*** Opening of Extract ***

Primary Outcome Results of the Preventing Epilepsy Using Vigabatrin in Tuberous Sclerosis Complex Infants (PREVeNT Trial)

Abstract number : 1.283
Submission category : 7. Anti-seizure Medications / 7B. Clinical Trials
Year : 2023
Submission ID : 335
Source : www.aesnet.org
Presentation date : 12/2/2023 12:00:00 AM
Published date :

Authors :
Presenting Author: Darcy Krueger, MD, PhD – Cincinnati Children's Hospital Medical Center, University of Cincinnati College of Medicine

Jurriaan Peters, MD, PhD – Boston Children's Hospital; Brenda Porter, MD, PhD – Stanford University; Tarrant McPherson, PhD – Emory University; Sarah O'Kelley, PhD – University of Alabama Birmingham; Mustafa Sahin, MD, PhD – Boston Children's Hospital; Katherine Taub, MD – Children's Hospital of Philadelphia; Rajsekar Rajaraman, MD – University of California Los Angeles; Stephanie Randle, MD – Seattle Children's Hospital; William McClintock, MD – Children's National Hospital; Mary Koenig, MD – Univesity of Texas Houston; Michael Frost, MD – Minnesota Epilepsy Group; Hope Northrup, MD – Univesity of Texas Houston; Klaus Werner, MD, PhD – Duke University; Danielle Nolan, MD – Beaumont Children's Hospital; Michael Wong, MD, PhD – Washington University St. Louis; Jessica Krefting, RN – University of Alabama Birmingham; Fred Biasini, PhD – University of Alabama Birmingham; Kalyani Peri, MS – University of Alabama Birmingham; Gary Cutter, PhD – University of Alabama Birmingham; E Martina Bebin, MD, MPH – University of Alabama Birmingham

Epilepsy is highly prevalent in Tuberous Sclerosis Complex (TSC), with two thirds experiencing onset within the first year of life and overall life-time prevalence greater than 80%. Most will become refractory to all medical treatments currently available available and have associated neurodevelopmental and behavioral disorders. The PREVeNT clinical trial was conducted to test the hypothesis that early vigabatrin in infants diagnosed with TSC, when initiated prior to the onset of seizures, would improve neurocognitive outcome at 24 months of age.
We conducted a Phase IIb multicenter randomized double-blind placebo-controlled trial of vigabatrin at first epileptiform EEG (early treatment) vs. vigabatrin at seizure onset (conventional treatment) in infants with TSC. The primary outcome measure was the Bayley-III cognitive assessment score at 24 months. Secondary outcomes included the prevalence of drug resistant epilepsy, additional standardized measures of learning and neurodevelopment, and assessment of vigabatrin safety in this population.

*** Close of Extract ***
*** Opening of Provided records ***

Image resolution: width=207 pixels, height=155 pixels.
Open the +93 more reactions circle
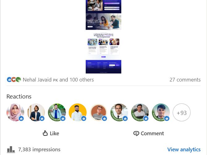point(182,112)
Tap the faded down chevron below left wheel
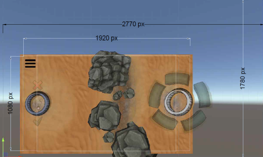This screenshot has height=157, width=263. coord(37,122)
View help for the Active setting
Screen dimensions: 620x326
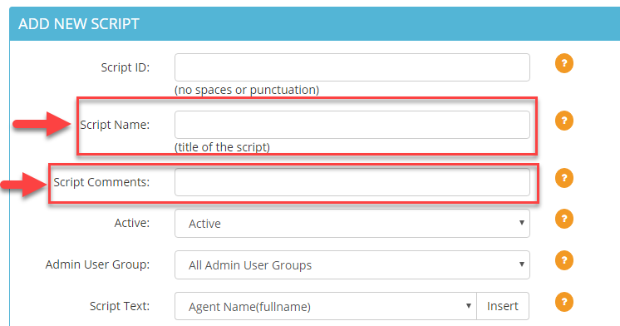click(563, 219)
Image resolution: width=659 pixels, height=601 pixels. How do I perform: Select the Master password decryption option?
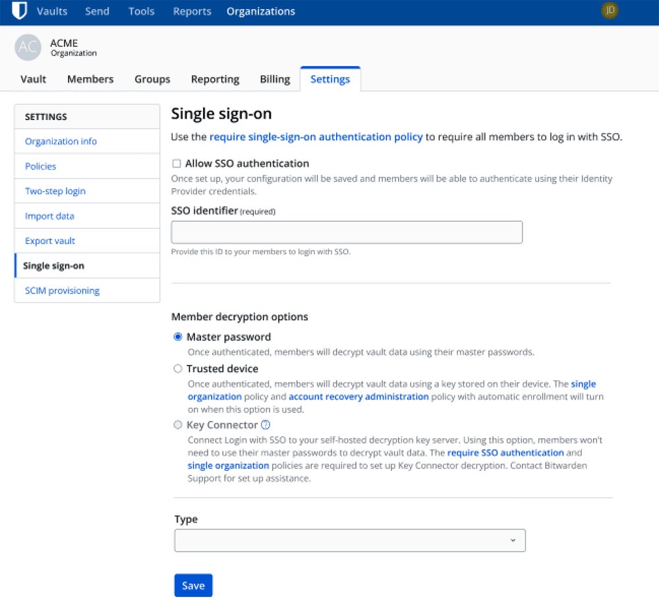point(177,336)
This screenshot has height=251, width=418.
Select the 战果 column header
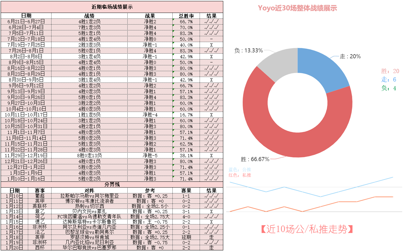point(150,16)
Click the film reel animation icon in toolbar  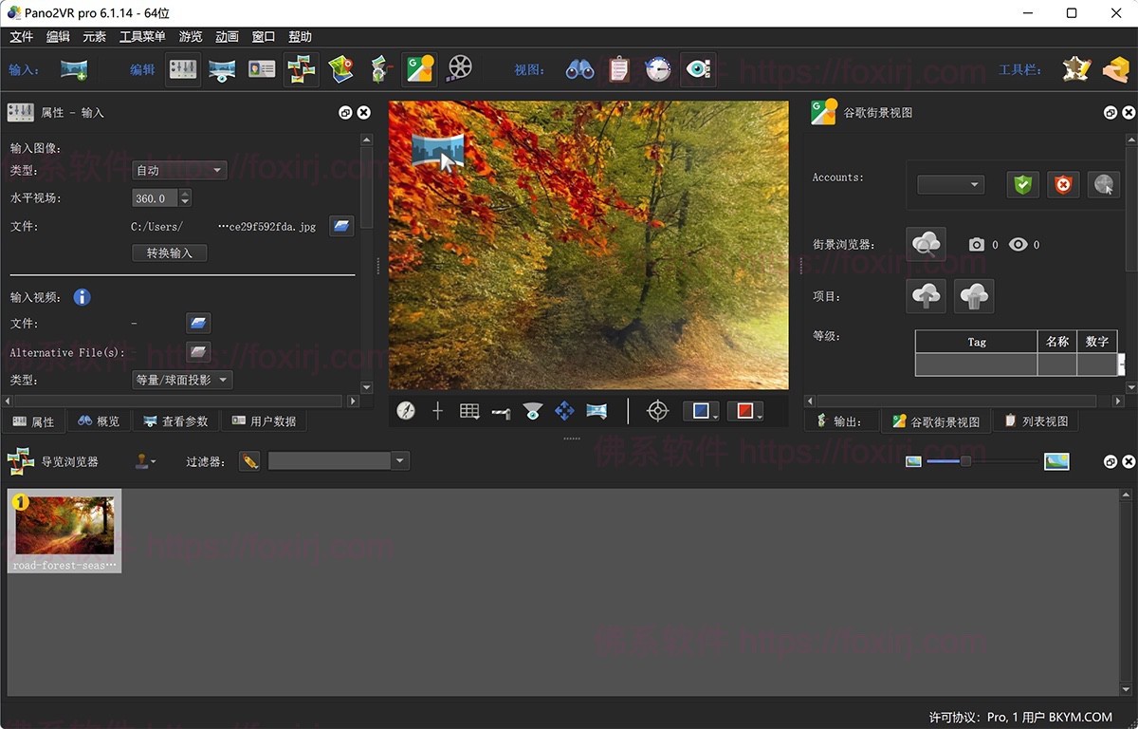(x=460, y=67)
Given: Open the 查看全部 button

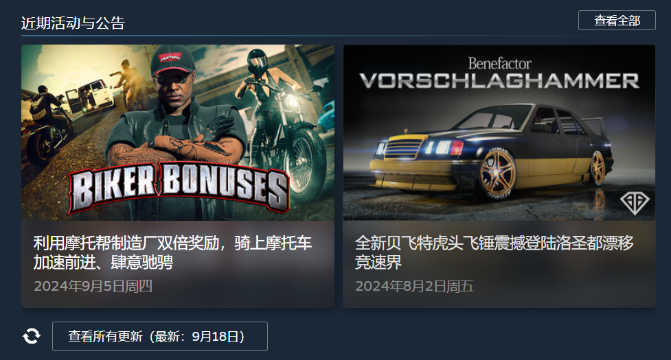Looking at the screenshot, I should pos(617,21).
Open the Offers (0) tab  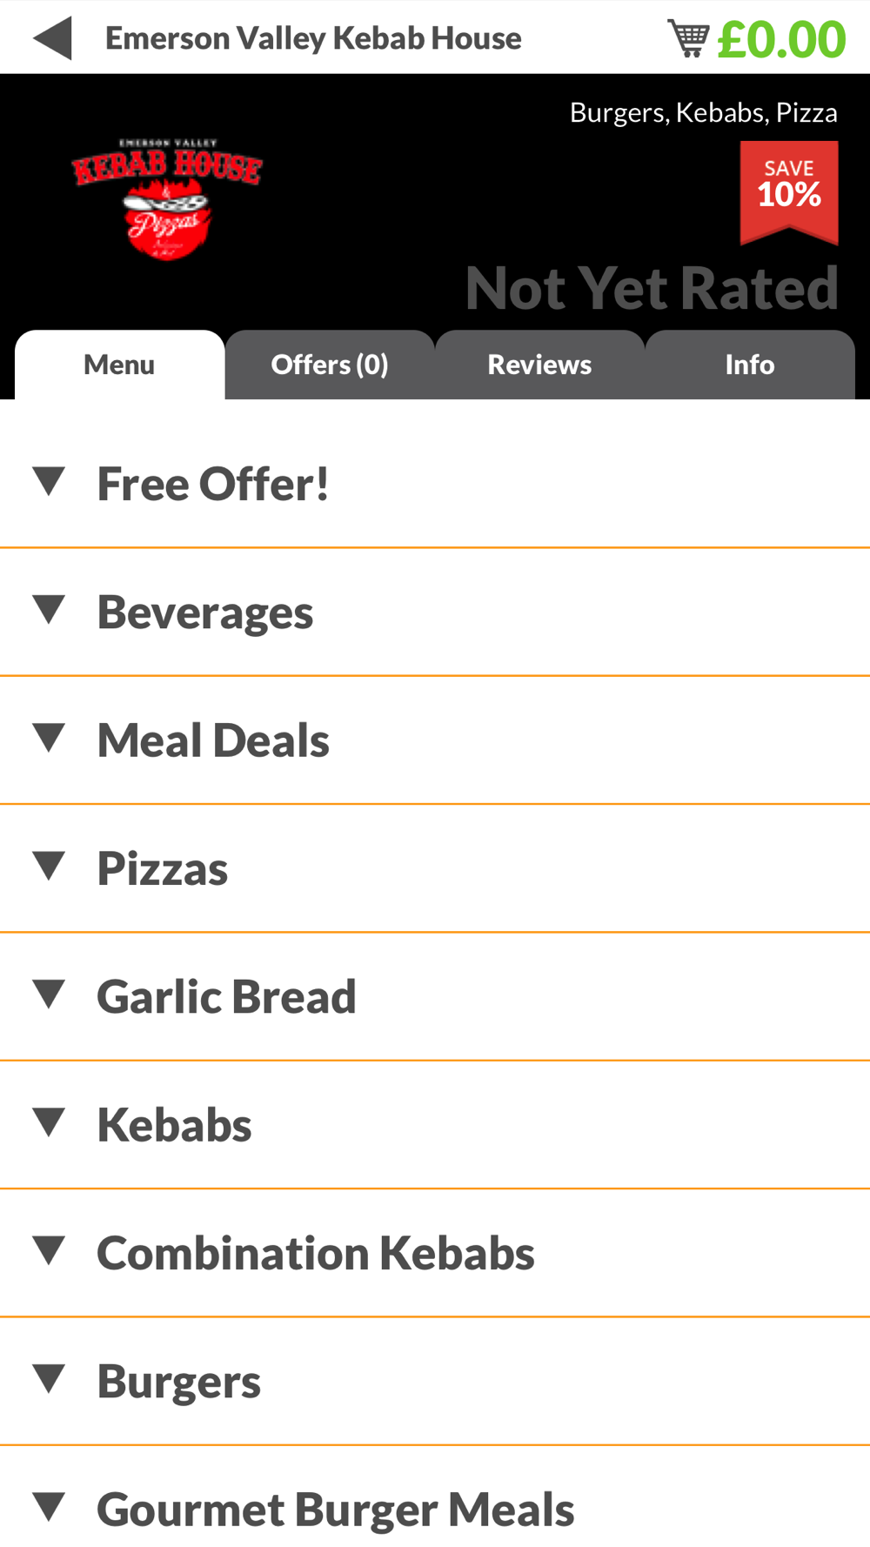(x=330, y=365)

*** Close of Provided records ***

### Tasks to complete
[a] Answer these questions from the PREVeNT trial abstract, each on its own line:
(i) Who is listed as the presenting author?
(ii) What share of people with TSC have epilepsy onset within the first year of life?
(iii) What was the primary outcome measure of the trial?
[b] Reproduce the PREVeNT trial abstract word for word, starting at "We conducted a" and ending at "in this population.".
[c] Write the next part of the PREVeNT trial abstract, picking up after its last sentence.
The stored data entries have no part in this work.

### Answers by task
[a]
(i) Darcy Krueger, MD, PhD, of Cincinnati Children's Hospital Medical Center, University of Cincinnati College of Medicine
(ii) Two thirds
(iii) The Bayley-III cognitive assessment score at 24 months

[b]
We conducted a Phase IIb multicenter randomized double-blind placebo-controlled trial of vigabatrin at first epileptiform EEG (early treatment) vs. vigabatrin at seizure onset (conventional treatment) in infants with TSC. The primary outcome measure was the Bayley-III cognitive assessment score at 24 months. Secondary outcomes included the prevalence of drug resistant epilepsy, additional standardized measures of learning and neurodevelopment, and assessment of vigabatrin safety in this population.

[c]
Of eighty-four infants enrolled, 12 were screen failures, 12 had normal EEGs throughout and were never randomized, and 4 went straight to open-label treatment with vigabatrin due to detection of electrographic seizures on first EEG.  The remaining 56 met randomization criteria to begin treatment with early vigabatrin (n=29) or placebo (n=27) upon first detection of abnormal epileptiform activity on EEG.  Within the randomized cohort, 19 of 27 in the placebo arm transitioned to open label vigabatrin with a median delay of 44 days after randomization. Bayley-III cognitive scaled scores at 24 months were similar for participants randomized to vigabatrin or placebo. Additionally, no significant differences were found between groups in overall epilepsy incidence and drug resistant epilepsy at 24 months, time to first seizure after randomization, and secondary developmental outcomes.  Adverse events were also similar between groups. The only significant difference detected comparing early versus conventionally treated infants was a lower incidence of infantile spasms and time to spasms onset after randomization in the early treatment group.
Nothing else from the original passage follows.